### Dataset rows

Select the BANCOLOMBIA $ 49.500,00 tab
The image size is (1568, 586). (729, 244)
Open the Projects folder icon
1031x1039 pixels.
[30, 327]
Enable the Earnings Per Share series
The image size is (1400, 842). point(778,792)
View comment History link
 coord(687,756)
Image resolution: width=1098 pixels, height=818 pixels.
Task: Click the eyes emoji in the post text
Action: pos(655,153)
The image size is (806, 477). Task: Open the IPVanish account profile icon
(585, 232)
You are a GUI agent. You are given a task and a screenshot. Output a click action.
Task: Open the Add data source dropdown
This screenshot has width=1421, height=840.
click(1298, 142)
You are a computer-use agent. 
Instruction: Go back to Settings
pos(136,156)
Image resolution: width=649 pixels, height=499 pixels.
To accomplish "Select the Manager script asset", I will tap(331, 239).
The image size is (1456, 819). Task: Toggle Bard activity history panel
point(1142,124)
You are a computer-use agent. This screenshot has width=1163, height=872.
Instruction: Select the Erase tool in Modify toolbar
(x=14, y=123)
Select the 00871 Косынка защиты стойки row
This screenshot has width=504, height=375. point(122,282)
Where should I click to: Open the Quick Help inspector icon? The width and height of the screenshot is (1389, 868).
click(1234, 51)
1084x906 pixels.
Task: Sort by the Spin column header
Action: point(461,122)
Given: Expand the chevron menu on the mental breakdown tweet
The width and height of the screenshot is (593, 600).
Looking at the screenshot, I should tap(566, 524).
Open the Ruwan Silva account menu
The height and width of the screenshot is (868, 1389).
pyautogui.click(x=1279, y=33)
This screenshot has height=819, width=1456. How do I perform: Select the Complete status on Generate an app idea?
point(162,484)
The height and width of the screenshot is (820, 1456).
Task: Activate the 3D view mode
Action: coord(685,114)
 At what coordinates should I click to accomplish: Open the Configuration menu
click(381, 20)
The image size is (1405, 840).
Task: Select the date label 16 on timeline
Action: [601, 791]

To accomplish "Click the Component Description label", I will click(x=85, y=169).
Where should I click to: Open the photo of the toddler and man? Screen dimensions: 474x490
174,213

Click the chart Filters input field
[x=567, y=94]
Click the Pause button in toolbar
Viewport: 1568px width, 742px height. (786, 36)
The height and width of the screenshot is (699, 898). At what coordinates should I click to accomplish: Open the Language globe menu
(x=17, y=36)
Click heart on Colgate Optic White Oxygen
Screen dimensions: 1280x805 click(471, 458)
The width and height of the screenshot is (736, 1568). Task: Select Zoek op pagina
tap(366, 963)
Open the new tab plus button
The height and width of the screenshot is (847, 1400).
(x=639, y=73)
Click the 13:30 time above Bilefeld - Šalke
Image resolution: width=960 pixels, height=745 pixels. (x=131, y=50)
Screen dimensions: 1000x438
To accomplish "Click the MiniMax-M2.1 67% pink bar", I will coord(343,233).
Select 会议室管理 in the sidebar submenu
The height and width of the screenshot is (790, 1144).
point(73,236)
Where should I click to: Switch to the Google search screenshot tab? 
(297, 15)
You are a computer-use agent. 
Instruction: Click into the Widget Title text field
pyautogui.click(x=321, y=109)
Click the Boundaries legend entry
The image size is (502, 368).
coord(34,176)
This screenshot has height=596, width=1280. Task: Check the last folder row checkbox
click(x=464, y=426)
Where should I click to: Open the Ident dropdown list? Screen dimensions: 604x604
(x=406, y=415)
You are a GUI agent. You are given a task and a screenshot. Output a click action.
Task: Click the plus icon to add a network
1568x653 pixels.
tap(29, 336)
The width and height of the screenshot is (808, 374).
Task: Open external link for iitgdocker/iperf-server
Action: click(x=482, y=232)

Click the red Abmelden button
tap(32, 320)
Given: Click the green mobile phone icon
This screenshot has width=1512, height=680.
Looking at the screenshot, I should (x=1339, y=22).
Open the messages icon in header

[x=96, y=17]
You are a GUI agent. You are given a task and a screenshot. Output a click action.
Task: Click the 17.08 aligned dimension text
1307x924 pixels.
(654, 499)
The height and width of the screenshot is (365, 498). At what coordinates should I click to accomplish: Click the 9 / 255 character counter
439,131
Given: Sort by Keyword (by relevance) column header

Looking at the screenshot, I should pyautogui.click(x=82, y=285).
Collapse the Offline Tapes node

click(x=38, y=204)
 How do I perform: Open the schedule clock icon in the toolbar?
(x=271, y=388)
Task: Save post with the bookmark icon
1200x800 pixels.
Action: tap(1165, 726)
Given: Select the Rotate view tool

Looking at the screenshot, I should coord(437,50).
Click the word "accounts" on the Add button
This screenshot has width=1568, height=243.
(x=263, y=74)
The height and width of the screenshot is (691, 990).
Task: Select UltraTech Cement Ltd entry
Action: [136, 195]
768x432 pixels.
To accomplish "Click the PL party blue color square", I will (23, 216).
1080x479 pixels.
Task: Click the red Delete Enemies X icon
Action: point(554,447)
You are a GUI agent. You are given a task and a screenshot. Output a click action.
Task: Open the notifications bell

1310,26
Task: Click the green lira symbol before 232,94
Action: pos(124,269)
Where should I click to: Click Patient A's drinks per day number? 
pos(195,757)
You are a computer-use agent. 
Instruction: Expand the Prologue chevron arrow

### DIRECTIONS
Change every occurrence of "Instruction" in the entries above to "Goal", and leave all other text unchanged.

### PROBLEM SOLUTION
Select the BANCOLOMBIA $ 49.500,00 tab
The image size is (1568, 586). (729, 244)
Open the Projects folder icon
1031x1039 pixels.
[30, 327]
Enable the Earnings Per Share series
The image size is (1400, 842). point(778,792)
View comment History link
 coord(687,756)
Image resolution: width=1098 pixels, height=818 pixels.
Task: Click the eyes emoji in the post text
Action: pos(655,153)
The image size is (806, 477). Task: Open the IPVanish account profile icon
(585, 232)
You are a GUI agent. You are given a task and a screenshot. Output a click action.
Task: Open the Add data source dropdown
This screenshot has width=1421, height=840.
click(1298, 142)
You are a computer-use agent. 
Goal: Go back to Settings
pos(136,156)
Image resolution: width=649 pixels, height=499 pixels.
To accomplish "Select the Manager script asset", I will tap(331, 239).
The image size is (1456, 819). Task: Toggle Bard activity history panel
point(1142,124)
You are a computer-use agent. This screenshot has width=1163, height=872.
Goal: Select the Erase tool in Modify toolbar
(x=14, y=123)
Select the 00871 Косынка защиты стойки row
This screenshot has width=504, height=375. point(122,282)
Where should I click to: Open the Quick Help inspector icon? The width and height of the screenshot is (1389, 868).
click(1234, 51)
1084x906 pixels.
Task: Sort by the Spin column header
Action: point(461,122)
Given: Expand the chevron menu on the mental breakdown tweet
The width and height of the screenshot is (593, 600).
Looking at the screenshot, I should tap(566, 524).
Open the Ruwan Silva account menu
The height and width of the screenshot is (868, 1389).
pyautogui.click(x=1279, y=33)
This screenshot has height=819, width=1456. How do I perform: Select the Complete status on Generate an app idea?
point(162,484)
The height and width of the screenshot is (820, 1456).
Task: Activate the 3D view mode
Action: coord(685,114)
 At what coordinates should I click to accomplish: Open the Configuration menu
click(381, 20)
The image size is (1405, 840).
Task: Select the date label 16 on timeline
Action: [601, 791]

To accomplish "Click the Component Description label", I will click(x=85, y=169).
Where should I click to: Open the photo of the toddler and man? Screen dimensions: 474x490
174,213

Click the chart Filters input field
[x=567, y=94]
Click the Pause button in toolbar
Viewport: 1568px width, 742px height. (786, 36)
The height and width of the screenshot is (699, 898). At what coordinates should I click to accomplish: Open the Language globe menu
(x=17, y=36)
Click heart on Colgate Optic White Oxygen
Screen dimensions: 1280x805 click(471, 458)
The width and height of the screenshot is (736, 1568). Task: Select Zoek op pagina
tap(366, 963)
Open the new tab plus button
The height and width of the screenshot is (847, 1400).
(x=639, y=73)
Click the 13:30 time above Bilefeld - Šalke
Image resolution: width=960 pixels, height=745 pixels. (x=131, y=50)
Screen dimensions: 1000x438
To accomplish "Click the MiniMax-M2.1 67% pink bar", I will coord(343,233).
Select 会议室管理 in the sidebar submenu
The height and width of the screenshot is (790, 1144).
point(73,236)
Where should I click to: Switch to the Google search screenshot tab? 
(297, 15)
You are a computer-use agent. 
Goal: Click into the Widget Title text field
pyautogui.click(x=321, y=109)
Click the Boundaries legend entry
The image size is (502, 368).
coord(34,176)
This screenshot has height=596, width=1280. Task: Check the last folder row checkbox
click(x=464, y=426)
Where should I click to: Open the Ident dropdown list? Screen dimensions: 604x604
(x=406, y=415)
You are a GUI agent. You are given a task and a screenshot. Output a click action.
Task: Click the plus icon to add a network
1568x653 pixels.
tap(29, 336)
The width and height of the screenshot is (808, 374).
Task: Open external link for iitgdocker/iperf-server
Action: click(x=482, y=232)

Click the red Abmelden button
tap(32, 320)
Given: Click the green mobile phone icon
This screenshot has width=1512, height=680.
Looking at the screenshot, I should (x=1339, y=22).
Open the messages icon in header

[x=96, y=17]
You are a GUI agent. You are given a task and a screenshot. Output a click action.
Task: Click the 17.08 aligned dimension text
1307x924 pixels.
(654, 499)
The height and width of the screenshot is (365, 498). At what coordinates should I click to accomplish: Click the 9 / 255 character counter
439,131
Given: Sort by Keyword (by relevance) column header

Looking at the screenshot, I should pyautogui.click(x=82, y=285).
Collapse the Offline Tapes node

click(x=38, y=204)
 How do I perform: Open the schedule clock icon in the toolbar?
(x=271, y=388)
Task: Save post with the bookmark icon
1200x800 pixels.
Action: tap(1165, 726)
Given: Select the Rotate view tool

Looking at the screenshot, I should coord(437,50).
Click the word "accounts" on the Add button
This screenshot has width=1568, height=243.
(x=263, y=74)
The height and width of the screenshot is (691, 990).
Task: Select UltraTech Cement Ltd entry
Action: [136, 195]
768x432 pixels.
To accomplish "Click the PL party blue color square", I will (23, 216).
1080x479 pixels.
Task: Click the red Delete Enemies X icon
Action: point(554,447)
You are a GUI agent. You are given a task and a screenshot. Output a click action.
Task: Open the notifications bell

1310,26
Task: Click the green lira symbol before 232,94
Action: pos(124,269)
Where should I click to: Click Patient A's drinks per day number? 
pos(195,757)
You are a computer-use agent. 
Goal: Expand the Prologue chevron arrow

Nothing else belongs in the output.